Michael Ilseman via swift-dev Wed, 17 Jan 2018 12:19:02 -0800

(Replying out-of-order)

> Sadly, I don’t. I’m only an opinionated hobbyist in this domain, one who has 
> coded a lot of string processing over the years and understands at least some 
> of the tradeoffs.



Wouldn’t it be amazing to be able to write a high performance lexer with all 
the awesomeness of Swift and without String getting in your way? :-)

> ^ String should NOT be an Any!
<snip>
> Bridging is either “always eager” or “possibly lazy”, there is nothing 
> usefully in between.  Lazy bridging means that every operations down to the 
> lowly ascii parsing operations need to check for the slow path.  I understand 
> that this may not be possible to eliminate on apple platforms, but it would 
> be great to not add the existential generalization since that would affect 
> other platforms that don’t have the legacy api concern.

<snip>
> Yes, StringRef style algorithms are a big deal, as I mentioned in my previous 
> email, but it is also unclear if this will really be a win when shoehorned 
> into String.  The benefit of StringRef is that it is a completely trivial 
> type (both in the SIL sense but also in the implementation sense) and all the 
> primitive ops get inlined.  Given the “all things to all people” design of 
> String, I’m very much afraid that trying to shoehorn this into the String 
> currency type will fail to provide significant wins and thus lead to having a 
> separate StringRef style type anyway.  Providing a StringRef style projection 
> type that is trivial (in the Swift sense) that knows in its static type that 
> it never owns memory seems like the best path.
> 
> By point of comparison, C++ has std::string (yes, sure, with lots of issues) 
> but they still introduced StringRef nee std::string_view instead of wedging 
> it in.

I left the “UnmangedString” section open for debate on SE, but for the purposes 
of talking about ABI design (i.e. what is possible to expose in the future), 
let’s just say we’ll eventually have an `UnsafeString<CodeUnit>`, which is a 
pointer, length, and packed performance flags that provides both a random 
access view of its code units as well as full-Unicode operations.

Please bear with me as I try to reason through what String should be 
incorporating the current reality of source compatibility. If you have any 
design insight or historical context to fill in, please do so!

In one extreme corner of this multi-dimensional design space we have a 
proliferation of string types such as UTF8String, UTF16String, and even 
combinations of performance flags such as TrivialUTF8String, 
CanonicalSingleScalarGraphemeSmallString, etc. This proliferation encodes all 
these would-be-dynamic-branches in the type, which is great for performance. 
But, this hits APIs hard, where APIs either accept total chaos by taking 
concrete types, or try to generalize/erase over these myriad types.

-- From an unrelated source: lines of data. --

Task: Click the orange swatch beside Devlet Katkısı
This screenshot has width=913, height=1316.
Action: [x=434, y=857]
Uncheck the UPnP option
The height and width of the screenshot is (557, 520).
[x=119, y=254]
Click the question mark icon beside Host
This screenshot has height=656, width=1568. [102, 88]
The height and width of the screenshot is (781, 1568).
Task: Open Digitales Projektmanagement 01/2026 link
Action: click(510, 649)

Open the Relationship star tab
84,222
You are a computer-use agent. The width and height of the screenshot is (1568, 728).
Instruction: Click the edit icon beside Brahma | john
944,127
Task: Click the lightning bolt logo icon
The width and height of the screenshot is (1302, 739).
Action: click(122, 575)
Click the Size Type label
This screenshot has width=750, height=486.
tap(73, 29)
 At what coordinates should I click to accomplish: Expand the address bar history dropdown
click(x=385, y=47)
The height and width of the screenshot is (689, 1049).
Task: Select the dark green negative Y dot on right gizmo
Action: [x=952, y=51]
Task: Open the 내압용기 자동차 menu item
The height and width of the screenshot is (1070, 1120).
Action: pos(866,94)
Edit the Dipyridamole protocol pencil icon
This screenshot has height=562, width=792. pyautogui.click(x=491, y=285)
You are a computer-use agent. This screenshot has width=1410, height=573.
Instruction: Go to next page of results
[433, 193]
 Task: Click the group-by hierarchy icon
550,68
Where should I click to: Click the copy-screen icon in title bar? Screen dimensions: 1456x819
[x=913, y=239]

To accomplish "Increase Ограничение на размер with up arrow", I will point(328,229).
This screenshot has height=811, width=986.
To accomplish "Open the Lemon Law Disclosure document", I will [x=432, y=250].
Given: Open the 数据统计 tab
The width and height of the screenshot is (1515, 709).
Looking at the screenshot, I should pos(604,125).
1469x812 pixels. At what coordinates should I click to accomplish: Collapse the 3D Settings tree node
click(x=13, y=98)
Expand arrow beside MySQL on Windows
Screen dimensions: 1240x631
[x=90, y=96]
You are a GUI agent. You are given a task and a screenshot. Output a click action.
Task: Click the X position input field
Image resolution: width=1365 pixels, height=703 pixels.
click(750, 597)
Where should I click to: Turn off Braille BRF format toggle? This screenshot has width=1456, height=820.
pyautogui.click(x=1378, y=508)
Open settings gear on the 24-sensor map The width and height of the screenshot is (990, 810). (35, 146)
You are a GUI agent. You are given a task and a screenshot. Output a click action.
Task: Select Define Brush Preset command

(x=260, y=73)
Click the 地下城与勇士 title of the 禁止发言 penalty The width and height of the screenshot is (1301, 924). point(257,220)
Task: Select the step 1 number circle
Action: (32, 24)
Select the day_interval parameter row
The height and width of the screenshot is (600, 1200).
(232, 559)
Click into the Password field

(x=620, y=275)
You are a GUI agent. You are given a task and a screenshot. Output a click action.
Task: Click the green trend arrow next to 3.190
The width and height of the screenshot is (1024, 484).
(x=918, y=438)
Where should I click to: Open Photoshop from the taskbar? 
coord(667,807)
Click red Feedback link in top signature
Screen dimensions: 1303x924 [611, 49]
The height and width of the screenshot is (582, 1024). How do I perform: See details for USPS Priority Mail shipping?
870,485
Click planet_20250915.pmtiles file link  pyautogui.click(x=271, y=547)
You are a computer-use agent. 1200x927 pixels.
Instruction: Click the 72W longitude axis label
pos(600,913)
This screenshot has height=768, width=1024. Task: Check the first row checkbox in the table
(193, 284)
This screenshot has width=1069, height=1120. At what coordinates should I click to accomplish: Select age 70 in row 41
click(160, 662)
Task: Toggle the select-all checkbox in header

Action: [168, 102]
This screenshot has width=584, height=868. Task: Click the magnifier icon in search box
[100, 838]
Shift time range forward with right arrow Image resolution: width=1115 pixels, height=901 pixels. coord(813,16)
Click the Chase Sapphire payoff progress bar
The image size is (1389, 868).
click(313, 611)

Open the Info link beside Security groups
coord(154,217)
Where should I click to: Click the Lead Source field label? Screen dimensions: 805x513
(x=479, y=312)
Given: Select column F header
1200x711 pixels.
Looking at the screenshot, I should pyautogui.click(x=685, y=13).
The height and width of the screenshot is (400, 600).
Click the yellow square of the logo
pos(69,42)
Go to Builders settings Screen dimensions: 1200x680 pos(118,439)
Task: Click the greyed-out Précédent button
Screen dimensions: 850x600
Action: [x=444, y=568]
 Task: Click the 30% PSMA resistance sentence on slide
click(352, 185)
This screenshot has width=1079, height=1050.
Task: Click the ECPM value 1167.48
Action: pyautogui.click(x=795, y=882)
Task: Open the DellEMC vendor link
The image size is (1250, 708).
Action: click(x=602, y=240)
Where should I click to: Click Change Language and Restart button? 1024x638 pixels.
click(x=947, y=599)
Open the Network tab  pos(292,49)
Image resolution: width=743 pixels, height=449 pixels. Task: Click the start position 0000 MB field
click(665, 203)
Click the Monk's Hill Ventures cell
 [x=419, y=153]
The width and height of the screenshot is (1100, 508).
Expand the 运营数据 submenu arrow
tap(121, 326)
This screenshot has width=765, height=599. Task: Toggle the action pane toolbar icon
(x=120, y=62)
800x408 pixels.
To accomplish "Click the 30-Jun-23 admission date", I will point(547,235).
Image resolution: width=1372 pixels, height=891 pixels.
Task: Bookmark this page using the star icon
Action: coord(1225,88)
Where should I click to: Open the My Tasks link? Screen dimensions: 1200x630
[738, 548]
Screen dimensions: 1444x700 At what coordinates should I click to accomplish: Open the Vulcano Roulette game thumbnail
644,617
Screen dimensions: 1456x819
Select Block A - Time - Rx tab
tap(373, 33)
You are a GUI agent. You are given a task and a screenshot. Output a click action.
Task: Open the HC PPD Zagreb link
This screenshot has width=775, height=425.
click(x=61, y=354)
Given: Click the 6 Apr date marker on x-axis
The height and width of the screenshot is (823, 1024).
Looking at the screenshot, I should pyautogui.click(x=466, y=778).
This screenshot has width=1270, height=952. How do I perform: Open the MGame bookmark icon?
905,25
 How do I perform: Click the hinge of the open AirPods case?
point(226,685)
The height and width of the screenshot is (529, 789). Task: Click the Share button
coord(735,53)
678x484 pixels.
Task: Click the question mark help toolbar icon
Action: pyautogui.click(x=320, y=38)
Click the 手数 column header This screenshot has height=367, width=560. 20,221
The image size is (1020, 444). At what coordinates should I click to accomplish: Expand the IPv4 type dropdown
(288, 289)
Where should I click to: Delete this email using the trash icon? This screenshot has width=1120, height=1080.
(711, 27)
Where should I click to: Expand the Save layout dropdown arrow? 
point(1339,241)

On the other extreme end is AnyString, an existential that can be backed by 
anything that can vend code units in some fashion. The advantage of such a type 
is API unification: no matter what form someone has, they can always call your 
API without copying the underlying data. The downside is that everyone’s in the 
same slow boat.

Somewhere between these two extremes will be String. The question is, what 
details does String treat as dynamic properties? Source compatibility dictates 
that String abstracts away the underlying encoding, branching inside every API 
that performs a read of its code units. There will always be 
performance-critical use cases that wish to avoid these branches, i.e. branch 
at the top rather than throughout. A more appropriate type is needed for this, 
such as UTF16String, UTF8String, and UnsafeString<CodeUnit>. Treating encoding 
as a dynamic property is great for APIs, as it avoids an encoding schism.

If we do small string optimizations for the String type, then every String 
could either be small (a value) or large (a reference). Every use of large 
strings will be slightly penalized. To a very small extent, even performance 
flags slightly penalizes strings that doesn’t set them. These are worth doing 
nonetheless as the benefit is so large when they apply and the penalty is 
paltry relative to cost of the operations in this slow path.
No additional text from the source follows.